Tether Invests in Chilean Crypto Exchange Orionx to Drive Latin American Adoption
Tether, a prominent stablecoin issuer, has significantly expanded its Latin American footprint through a strategic investment in Orionx, a Chilean cryptocurrency exchange operating across Peru, Colombia, and Mexico. This investment marks the completion of Orionx’s Series A funding round, with Tether serving as the lead investor. This follows an earlier undisclosed investment round in 2023 led by Bitfinex, Tether’s sister company.
The strategic move underscores Tether’s commitment to broadening access to stablecoin-based financial tools within underserved communities. Latin America, characterized by a substantial unbanked population (second highest globally), presents a lucrative market for such services. The region’s burgeoning crypto adoption is further evidenced by Chainalysis data revealing nearly $415 billion in crypto transactions within a single calendar year ending June 2024.
Tether’s CEO, Paolo Ardoino, highlighted the investment’s dual benefit: supporting a promising company while furthering the company’s mission of financial inclusion. Ardoino emphasized the investment as a key step in making stablecoin-powered solutions readily available across the region.
Orionx, equally enthusiastic about the partnership, views the collaboration as a pivotal moment in its business-to-business (B2B) strategy. CEO Joel Vainstein anticipates the collaboration will yield more cost-effective solutions for various financial operations, including payment collection, distribution, and treasury management. This suggests Orionx intends to leverage Tether’s resources and expertise to improve its operational efficiency and expand its service offerings to businesses within the Latin American market.
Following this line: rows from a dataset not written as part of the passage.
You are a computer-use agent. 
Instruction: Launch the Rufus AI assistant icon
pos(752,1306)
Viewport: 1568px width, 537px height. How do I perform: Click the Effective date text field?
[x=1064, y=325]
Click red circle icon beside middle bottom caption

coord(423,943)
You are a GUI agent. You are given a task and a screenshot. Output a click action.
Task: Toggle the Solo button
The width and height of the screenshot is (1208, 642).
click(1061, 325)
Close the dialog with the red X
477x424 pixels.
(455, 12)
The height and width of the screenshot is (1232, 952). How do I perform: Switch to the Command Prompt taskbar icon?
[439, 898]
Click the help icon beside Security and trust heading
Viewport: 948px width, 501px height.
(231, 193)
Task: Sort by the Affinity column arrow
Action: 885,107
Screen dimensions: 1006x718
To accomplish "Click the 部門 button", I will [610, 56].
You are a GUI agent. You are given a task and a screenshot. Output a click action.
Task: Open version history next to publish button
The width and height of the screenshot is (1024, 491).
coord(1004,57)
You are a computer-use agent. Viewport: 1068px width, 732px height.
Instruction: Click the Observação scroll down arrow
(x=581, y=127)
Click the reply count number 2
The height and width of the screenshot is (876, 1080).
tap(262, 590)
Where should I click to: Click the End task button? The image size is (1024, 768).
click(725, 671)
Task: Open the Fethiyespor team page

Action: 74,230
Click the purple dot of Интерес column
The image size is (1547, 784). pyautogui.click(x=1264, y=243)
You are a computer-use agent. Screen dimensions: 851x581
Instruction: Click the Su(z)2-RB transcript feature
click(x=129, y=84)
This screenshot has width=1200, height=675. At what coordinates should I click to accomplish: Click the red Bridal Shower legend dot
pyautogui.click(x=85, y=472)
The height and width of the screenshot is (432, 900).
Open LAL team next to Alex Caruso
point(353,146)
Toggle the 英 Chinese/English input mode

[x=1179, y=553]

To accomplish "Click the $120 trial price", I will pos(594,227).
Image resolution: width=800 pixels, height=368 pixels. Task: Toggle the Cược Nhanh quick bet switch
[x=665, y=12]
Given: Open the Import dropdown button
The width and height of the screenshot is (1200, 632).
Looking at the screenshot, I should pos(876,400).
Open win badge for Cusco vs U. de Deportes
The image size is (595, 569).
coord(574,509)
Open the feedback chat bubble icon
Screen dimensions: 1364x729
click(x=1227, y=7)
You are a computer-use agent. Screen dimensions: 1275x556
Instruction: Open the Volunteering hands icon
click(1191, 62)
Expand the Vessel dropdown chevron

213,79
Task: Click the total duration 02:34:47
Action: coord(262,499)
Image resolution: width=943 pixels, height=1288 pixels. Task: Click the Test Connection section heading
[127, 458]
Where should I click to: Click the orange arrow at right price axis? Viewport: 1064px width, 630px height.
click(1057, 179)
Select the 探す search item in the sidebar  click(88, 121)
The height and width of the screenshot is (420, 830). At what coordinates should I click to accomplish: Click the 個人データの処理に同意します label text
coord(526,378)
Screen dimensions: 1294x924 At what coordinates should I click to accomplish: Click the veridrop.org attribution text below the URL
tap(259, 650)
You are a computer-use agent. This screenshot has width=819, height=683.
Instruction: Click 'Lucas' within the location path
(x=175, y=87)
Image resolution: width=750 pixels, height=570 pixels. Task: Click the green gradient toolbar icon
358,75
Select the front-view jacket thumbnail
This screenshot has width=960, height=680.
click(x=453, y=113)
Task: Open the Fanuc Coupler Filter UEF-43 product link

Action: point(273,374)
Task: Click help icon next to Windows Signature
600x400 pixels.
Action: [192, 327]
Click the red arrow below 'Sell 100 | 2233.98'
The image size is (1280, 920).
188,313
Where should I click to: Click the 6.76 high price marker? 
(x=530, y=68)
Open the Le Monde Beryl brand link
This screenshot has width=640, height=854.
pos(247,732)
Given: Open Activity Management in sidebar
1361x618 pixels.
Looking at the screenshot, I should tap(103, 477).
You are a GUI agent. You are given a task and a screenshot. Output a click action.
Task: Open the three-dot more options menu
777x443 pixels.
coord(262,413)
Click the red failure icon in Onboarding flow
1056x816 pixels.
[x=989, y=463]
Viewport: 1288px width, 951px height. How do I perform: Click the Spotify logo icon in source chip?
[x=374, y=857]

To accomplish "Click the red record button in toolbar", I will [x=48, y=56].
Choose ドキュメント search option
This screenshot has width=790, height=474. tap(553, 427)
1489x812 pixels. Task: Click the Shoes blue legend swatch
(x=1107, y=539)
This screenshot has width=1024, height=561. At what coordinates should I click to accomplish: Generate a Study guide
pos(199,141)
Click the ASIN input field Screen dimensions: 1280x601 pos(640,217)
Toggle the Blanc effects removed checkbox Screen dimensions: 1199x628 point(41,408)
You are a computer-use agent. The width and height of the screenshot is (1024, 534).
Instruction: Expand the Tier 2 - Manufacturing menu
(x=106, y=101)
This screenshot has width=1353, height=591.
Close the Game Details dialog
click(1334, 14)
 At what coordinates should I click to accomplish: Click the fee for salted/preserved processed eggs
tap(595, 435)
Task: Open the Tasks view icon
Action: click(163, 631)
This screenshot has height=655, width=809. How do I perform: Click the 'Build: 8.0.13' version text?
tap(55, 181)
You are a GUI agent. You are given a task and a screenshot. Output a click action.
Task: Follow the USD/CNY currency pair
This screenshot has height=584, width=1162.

The substantial investment by Tether, coupled with Orionx’s ambitions, signifies a promising development for the crypto landscape in Latin America. It positions both companies to capitalize on the region’s growing demand for accessible and reliable financial services, while potentially accelerating the adoption of stablecoins and cryptocurrencies in the region. This partnership could serve as a model for future collaborations aimed at bridging the financial inclusion gap using blockchain technology.